# SATSN: A Spatial-Adaptive Two-Stream Network for Automatic Detection of Giraffe Daily Behaviors

**Authors:** Haiming Gan, Xiongwei Wu, Jianlu Chen, Jingling Wang, Yuxin Fang, Yuqing Xue, Tian Jiang, Huanzhen Chen, Peng Zhang, Guixin Dong, Yueju Xue

PMC · DOI: 10.3390/ani15192833 · Animals : an Open Access Journal from MDPI · 2025-09-28

## TL;DR

A new AI system detects giraffe behaviors like licking and walking to help zoos monitor their health and well-being more effectively.

## Contribution

A novel spatial-adaptive two-stream network (SATSN) is introduced for accurate giraffe behavior detection.

## Key findings

- The SATSN method achieved a mean average precision (mAP) of 93.99% for detecting giraffe behaviors.
- The system uses a video transformer encoder and temporal attention module to improve motion feature representation.
- A dataset of 420 video clips was created and used to validate the method's effectiveness.

## Abstract

We propose a deep learning-based method for detecting daily behaviors in giraffes, aiming to improve detection accuracy and support zoo staff in more effectively monitoring giraffe behavior.
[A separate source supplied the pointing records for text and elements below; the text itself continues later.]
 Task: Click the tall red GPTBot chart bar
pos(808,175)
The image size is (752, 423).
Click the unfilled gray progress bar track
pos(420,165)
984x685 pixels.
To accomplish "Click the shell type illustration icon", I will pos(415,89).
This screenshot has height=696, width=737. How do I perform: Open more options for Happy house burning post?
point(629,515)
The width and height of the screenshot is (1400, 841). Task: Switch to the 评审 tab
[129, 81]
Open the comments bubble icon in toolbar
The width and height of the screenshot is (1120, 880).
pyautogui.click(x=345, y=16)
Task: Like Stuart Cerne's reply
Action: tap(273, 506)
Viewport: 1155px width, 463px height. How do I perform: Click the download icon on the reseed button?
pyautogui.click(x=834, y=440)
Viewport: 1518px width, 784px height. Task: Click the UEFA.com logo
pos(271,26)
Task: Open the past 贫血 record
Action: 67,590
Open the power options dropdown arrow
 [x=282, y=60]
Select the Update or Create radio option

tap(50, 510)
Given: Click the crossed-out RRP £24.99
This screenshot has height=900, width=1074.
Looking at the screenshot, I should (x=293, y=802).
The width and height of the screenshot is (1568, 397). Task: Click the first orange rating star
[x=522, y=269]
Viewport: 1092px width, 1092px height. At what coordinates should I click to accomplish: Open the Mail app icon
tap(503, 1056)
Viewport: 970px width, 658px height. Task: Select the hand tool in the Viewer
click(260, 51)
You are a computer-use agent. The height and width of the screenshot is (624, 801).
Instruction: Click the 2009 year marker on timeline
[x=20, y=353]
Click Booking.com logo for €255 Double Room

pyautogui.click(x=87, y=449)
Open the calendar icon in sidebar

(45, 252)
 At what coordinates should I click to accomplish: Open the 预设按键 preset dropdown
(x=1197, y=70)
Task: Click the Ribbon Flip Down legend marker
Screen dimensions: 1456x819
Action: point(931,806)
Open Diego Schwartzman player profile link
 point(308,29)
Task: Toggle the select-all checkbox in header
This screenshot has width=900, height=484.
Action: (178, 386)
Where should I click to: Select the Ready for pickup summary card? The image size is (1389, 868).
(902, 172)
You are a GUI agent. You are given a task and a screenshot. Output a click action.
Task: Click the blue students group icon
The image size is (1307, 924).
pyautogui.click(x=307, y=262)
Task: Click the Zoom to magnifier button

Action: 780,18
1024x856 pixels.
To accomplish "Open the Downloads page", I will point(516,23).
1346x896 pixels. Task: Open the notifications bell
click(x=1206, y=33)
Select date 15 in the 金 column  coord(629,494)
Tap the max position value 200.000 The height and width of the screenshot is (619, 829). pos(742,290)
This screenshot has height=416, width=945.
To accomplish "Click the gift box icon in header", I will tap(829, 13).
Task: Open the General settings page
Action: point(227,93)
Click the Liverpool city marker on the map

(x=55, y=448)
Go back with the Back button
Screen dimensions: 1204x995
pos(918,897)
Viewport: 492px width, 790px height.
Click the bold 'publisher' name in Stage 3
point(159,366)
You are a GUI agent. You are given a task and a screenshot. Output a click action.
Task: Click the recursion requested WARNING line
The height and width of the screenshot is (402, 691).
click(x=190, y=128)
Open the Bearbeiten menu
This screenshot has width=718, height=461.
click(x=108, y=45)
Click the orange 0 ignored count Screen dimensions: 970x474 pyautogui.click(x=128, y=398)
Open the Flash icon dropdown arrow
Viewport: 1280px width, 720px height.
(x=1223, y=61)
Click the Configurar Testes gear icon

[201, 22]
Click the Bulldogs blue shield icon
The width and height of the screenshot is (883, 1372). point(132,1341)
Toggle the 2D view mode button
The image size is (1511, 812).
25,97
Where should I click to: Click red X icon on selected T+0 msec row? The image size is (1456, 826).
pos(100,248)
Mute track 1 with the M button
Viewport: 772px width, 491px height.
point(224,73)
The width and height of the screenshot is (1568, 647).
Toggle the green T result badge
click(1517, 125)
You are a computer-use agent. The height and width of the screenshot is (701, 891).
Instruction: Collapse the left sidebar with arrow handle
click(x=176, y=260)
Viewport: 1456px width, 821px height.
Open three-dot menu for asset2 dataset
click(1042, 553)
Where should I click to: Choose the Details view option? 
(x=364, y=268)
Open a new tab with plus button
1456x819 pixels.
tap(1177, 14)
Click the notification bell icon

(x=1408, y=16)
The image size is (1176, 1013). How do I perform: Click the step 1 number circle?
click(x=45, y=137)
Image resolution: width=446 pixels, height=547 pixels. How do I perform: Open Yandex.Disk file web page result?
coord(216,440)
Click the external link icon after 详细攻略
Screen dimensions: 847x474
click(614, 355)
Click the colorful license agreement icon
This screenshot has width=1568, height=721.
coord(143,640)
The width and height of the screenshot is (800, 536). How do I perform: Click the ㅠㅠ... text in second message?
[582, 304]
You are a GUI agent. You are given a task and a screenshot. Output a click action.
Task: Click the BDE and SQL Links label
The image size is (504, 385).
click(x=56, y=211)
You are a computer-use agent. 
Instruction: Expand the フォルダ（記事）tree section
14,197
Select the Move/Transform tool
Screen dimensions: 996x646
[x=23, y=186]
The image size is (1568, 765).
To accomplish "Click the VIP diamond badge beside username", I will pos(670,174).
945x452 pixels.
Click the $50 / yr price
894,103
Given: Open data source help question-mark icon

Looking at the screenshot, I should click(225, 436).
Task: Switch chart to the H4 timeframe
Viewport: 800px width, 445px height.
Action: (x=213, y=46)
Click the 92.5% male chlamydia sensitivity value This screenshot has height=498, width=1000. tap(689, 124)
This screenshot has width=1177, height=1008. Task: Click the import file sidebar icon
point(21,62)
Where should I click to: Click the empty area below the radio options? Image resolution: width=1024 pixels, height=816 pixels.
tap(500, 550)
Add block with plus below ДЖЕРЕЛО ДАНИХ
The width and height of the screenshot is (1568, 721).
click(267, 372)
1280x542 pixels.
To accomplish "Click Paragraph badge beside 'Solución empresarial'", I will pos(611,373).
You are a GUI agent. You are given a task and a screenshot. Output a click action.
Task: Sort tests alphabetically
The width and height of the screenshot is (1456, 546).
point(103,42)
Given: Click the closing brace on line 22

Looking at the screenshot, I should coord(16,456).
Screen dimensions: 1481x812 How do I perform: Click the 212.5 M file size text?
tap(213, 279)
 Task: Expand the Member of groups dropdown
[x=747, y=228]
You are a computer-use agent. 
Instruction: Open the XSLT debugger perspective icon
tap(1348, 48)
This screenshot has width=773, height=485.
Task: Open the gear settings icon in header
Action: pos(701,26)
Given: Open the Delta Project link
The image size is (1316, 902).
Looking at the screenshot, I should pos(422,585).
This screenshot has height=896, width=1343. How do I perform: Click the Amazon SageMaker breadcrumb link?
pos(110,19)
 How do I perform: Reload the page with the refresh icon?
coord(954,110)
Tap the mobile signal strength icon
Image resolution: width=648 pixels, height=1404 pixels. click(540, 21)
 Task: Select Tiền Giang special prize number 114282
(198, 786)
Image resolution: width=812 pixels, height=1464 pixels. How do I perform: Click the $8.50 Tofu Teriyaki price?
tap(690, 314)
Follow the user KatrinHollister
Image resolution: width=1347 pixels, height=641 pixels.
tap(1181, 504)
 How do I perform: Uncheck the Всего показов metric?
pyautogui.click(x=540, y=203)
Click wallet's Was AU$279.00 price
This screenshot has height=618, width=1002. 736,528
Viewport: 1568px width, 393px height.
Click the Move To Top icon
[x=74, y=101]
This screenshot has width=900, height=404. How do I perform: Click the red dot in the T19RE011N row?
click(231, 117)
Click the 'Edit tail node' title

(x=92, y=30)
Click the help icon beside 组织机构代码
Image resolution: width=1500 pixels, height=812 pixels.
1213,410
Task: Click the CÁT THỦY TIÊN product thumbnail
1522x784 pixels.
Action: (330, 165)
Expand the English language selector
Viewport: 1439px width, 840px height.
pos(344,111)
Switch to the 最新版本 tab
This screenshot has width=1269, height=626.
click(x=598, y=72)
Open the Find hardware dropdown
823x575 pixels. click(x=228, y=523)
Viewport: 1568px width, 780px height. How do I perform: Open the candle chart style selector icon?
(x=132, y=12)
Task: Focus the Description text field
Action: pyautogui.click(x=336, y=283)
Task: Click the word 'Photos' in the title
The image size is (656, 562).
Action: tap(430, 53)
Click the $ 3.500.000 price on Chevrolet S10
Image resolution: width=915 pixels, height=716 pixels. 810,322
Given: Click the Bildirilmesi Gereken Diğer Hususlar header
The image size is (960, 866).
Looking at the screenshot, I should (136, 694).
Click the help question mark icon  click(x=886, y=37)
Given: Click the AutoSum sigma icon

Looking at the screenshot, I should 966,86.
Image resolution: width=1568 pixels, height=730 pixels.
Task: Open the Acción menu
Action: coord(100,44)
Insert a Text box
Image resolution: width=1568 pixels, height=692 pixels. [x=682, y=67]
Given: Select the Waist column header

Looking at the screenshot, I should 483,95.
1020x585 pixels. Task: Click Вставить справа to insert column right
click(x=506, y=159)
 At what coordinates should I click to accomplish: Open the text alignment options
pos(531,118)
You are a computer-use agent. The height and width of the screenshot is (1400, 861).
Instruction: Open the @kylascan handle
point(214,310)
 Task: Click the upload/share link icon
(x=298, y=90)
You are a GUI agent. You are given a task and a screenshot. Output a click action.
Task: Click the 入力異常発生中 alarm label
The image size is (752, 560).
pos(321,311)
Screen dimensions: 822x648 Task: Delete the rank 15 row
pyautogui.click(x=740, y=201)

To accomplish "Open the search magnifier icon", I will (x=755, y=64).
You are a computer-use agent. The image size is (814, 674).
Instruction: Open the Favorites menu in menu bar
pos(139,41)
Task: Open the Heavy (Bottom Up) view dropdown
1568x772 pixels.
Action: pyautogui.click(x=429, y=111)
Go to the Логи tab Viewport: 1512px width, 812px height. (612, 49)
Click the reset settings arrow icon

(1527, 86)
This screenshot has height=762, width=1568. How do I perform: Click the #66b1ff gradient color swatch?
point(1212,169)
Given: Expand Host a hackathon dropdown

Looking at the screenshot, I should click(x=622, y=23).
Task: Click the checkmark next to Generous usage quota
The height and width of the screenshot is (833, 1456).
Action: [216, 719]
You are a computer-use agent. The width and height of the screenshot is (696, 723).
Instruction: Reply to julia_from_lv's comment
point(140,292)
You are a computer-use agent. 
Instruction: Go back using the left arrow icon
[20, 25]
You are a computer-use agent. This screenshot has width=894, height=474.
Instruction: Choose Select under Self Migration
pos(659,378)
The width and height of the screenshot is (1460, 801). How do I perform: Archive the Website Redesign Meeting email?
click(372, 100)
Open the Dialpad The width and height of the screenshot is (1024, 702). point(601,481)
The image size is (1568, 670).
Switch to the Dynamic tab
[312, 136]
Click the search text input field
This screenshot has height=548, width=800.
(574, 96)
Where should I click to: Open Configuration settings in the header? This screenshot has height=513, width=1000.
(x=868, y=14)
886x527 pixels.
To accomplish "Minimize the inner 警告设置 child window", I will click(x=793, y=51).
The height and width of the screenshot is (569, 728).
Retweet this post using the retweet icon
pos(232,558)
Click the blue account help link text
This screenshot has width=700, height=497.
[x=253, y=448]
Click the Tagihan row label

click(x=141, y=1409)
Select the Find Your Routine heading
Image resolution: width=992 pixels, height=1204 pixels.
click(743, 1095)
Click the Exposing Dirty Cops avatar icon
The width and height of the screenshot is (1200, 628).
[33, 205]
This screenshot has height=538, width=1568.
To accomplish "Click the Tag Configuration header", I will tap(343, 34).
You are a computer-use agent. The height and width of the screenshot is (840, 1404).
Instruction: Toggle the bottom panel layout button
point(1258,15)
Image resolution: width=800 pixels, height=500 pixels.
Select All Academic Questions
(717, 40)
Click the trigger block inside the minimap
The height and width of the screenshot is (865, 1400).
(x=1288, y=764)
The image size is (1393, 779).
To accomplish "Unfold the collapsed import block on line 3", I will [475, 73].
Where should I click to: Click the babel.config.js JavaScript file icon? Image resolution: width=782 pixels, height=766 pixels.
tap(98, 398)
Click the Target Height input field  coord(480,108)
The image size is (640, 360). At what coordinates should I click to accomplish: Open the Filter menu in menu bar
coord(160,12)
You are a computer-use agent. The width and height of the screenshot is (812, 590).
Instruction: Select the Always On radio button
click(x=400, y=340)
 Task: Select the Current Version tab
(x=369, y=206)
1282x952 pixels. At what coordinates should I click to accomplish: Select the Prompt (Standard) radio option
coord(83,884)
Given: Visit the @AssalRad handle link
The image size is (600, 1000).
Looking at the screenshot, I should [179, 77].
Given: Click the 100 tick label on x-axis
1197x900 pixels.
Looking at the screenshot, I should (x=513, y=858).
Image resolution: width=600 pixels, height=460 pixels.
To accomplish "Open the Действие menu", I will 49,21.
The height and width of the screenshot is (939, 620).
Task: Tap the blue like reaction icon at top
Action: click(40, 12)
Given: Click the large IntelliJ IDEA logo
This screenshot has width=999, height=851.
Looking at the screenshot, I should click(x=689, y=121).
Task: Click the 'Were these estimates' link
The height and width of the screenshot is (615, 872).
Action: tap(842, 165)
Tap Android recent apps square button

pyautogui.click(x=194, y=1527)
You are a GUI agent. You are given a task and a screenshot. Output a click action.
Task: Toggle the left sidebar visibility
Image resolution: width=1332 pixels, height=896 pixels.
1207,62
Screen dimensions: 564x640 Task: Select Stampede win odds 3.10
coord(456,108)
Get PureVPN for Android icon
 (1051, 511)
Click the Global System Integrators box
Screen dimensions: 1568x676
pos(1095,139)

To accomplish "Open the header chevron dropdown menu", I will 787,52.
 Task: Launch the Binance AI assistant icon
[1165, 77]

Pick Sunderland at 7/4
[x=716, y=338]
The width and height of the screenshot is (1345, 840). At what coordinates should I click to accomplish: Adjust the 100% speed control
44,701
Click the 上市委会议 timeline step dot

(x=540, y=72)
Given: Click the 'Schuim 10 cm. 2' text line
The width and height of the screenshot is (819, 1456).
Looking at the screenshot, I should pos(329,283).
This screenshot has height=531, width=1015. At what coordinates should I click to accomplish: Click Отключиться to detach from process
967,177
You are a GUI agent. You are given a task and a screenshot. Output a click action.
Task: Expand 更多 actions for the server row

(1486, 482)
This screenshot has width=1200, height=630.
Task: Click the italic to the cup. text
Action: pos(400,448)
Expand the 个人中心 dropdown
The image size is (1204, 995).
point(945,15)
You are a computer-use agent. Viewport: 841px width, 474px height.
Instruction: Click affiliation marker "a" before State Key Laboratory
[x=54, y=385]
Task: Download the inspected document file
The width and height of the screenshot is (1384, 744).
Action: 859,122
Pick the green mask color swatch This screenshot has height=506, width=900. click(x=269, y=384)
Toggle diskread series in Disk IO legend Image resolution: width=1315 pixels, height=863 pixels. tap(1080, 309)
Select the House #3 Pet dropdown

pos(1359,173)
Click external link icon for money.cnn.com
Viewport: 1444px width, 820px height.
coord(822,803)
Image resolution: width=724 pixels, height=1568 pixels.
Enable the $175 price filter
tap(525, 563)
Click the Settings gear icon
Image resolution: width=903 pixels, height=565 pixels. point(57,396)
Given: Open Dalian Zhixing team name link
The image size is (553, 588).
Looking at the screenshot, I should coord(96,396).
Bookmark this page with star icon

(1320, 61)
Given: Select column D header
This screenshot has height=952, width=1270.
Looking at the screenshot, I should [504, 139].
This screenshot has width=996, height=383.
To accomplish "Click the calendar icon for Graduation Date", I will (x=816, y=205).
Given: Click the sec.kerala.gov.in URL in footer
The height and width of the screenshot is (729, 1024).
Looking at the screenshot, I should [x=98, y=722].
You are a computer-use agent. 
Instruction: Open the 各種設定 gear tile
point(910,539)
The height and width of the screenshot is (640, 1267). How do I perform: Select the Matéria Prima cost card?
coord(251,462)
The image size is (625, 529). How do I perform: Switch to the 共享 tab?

This approach promotes a more scientific and proactive strategy for monitoring giraffe health and enhancing their physical and psychological well-being. A spatial-adaptive two-stream network is proposed to reduce false positives and missed detections. Experimental results demonstrate that the method achieves high accuracy and stability in detecting giraffe daily behaviors, offering an effective technological solution for long-term, non-contact, and intelligent behavior monitoring with promising application potential.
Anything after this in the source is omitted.